Am 19. August 1942 schreibt Emilie - Kurzbrief über das Rote Kreuz „nicht über 25 Worte, nur persönliche Familiennachrichten“- an ihre Schwägerin Alice in Berlin: „Ny leider abgereist, Ziel unbekannt. Sind beide über Trennung tief unglücklich, bis jetzt ohne Nachricht...“.
Das Ziel war Auschwitz.
Am 14. August hatte der SS-Mann Heinrichsohn per Telex Eichmann in Berlin und den Lagerkommandanten in Auschwitz davon unterrichtet, dass am selben Tag um 8 Uhr 55 der Convoi No. 19 den Bahnhof Drancy mit eintausend Juden - „darunter erstmals Kinder“ - Richtung Auschwitz verlassen habe.
875 Personen, alle Frauen, alle Kinder und alle Männer über 42 Jahre wurden sofort nach Ankunft vergast. Ein einziger der Deportierten erlebte die Befreiung des Lagers am 27. Januar 1945.
Letzte Spuren: das Amtsgericht Karlsruhe hat mit Entscheidung vom 10. August 1950 als Todeszeitpunkt den 31. Dezember 1942 - 24 Uhr - festgestellt. Das Landesamt für Wiedergutmachung erlässt am 27. Mai 1963 folgenden Bescheid:
Wiedergutmachung wegen Schaden im beruflichen Fortkommen an die Erben der Henriette R.¬2.074.-DM.

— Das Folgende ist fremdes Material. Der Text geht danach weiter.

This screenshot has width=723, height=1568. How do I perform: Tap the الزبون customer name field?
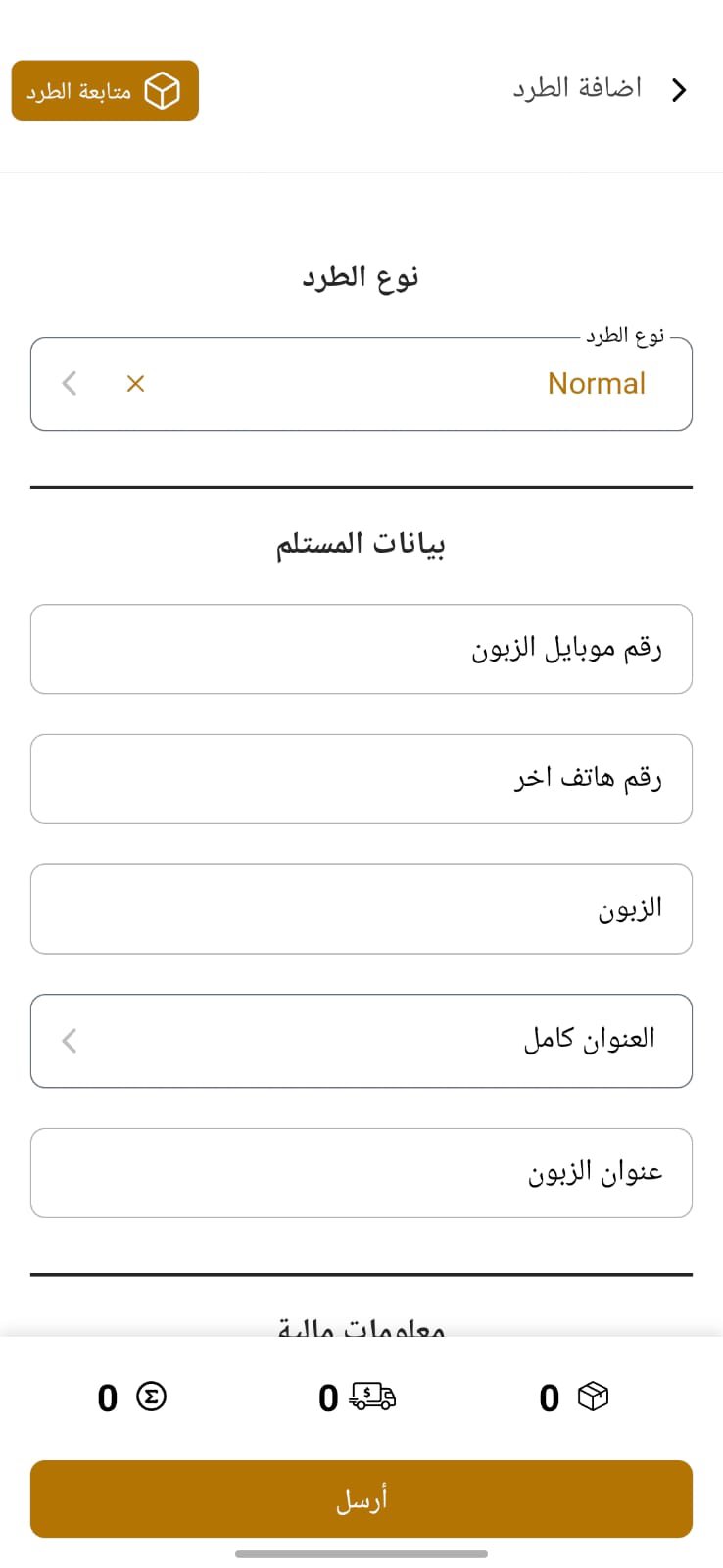(362, 908)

Begründung: Verfolgung aus rassischen Gründen, an der Ausübung einer selbständigen Erwerbstätigkeit gehindert. Seit dem 31.12.1942 für tot erklärt und von den Antragstellern beerbt worden.
Einreihung nach BEG in die Stufe 2 einfacher Dienst.
Entschädigungszeitraum 1.1.1939 bis 31.12.1942 = 48 volle Monate à 216.-RM = 10.368.-RM (umgerechnet im Verhältnis 10.-2)
So wie in Karlsruhe 2001 das Grabmal für 986 jüdische Karlsruher Bürgerinnen und Bürger enthüllt wurde, auf welchem der Name meiner Tante Henriette Reichenberger zu finden ist, wurde einige Jahre später im Januar 2005 in Paris im „Memorial de la Shoa“ die Gedenkmauer für die sechsundsiebzigtausend aus Frankreich deportierten und ermordeten Juden enthüllt. Sechsundsiebzigtausend Namen - darunter Henriette Reichenberger - die damit vor dem Vergessen bewahrt werden sollen.
Nachsatz:
Emilie hat Gurs überlebt. „Musste zurückbleiben, weil Altersgrenze überschritten.“ Ordnung musste sein. 1945 fand die damals 71-jährige erste Aufnahme bei Leopold Heidingsfeld in Puy de Dôme, dem Neffen jenes Leopold H. in Straßburg, der nach dem Tod von Emilies Vater 1889 der Familie Beistand geleistet hatte.
Ab 1947 verbrachte „Tante Emilie“ ihren Lebensabend in meinem Elternhaus in Bad Cannstatt. Sie war unsere erste Französischlehrerin und hat die wärmsten Socken, die es jemals gab, zu Weihnachten gestrickt. Einmal im Jahr - Emilie erschien dann nicht zum gemeinsamen Essen - wurden große Mengen Matze in ihr Stübchen geschafft. Das war die letzte (und einzige) Spur jüdischen Lebens, die Familie Reichenberger in meiner Erinnerung hinterlassen hat.
Henriettes Schwester Emilie starb am 7. Februar 1956 in Bad Cannstatt.
(Hansjörg Dorschel, Juni 2010)
Der Autor, Hansjörg Dorschel, Jahrgang 1935, ist ein Enkel von Dr. Ernst Reichenberger. Ernst, Geburtsname Isidor, war Henriettes Bruder.